Absinthe is the fifth and final studio album by the band Naked City. Unlike the band's other genre-mixing releases, the music on Absinthe is consistently in an ambient and noise style.

The titles of many of its tracks refer to the works of Paul Verlaine, Charles Baudelaire and other figures in the fin de siècle Decadent movement, and to the drink after which the album is named. The album's cover and liner notes feature photographs by the German Surrealist Hans Bellmer.

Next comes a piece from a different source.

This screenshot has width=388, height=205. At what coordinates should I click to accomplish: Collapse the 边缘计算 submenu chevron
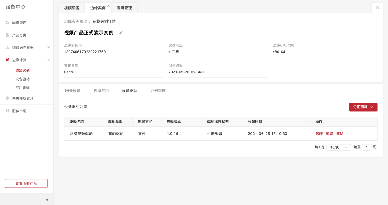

From the official description on the now defunct Avant website:

"Joey Baron plays bags of dry leaves, fishing reels and buckshot. Bill Frisell solos on a microtonal guitar. Wayne Horvitz samples everything from crickets to Giacinto Scelsi. Fred Frith does what he does best. Zorn doesn't even touch the saxophone."

The final track, "...Rend Fou", is a six-minute recording of Frisell and Frith running their guitar jacks over the inputs of their guitars.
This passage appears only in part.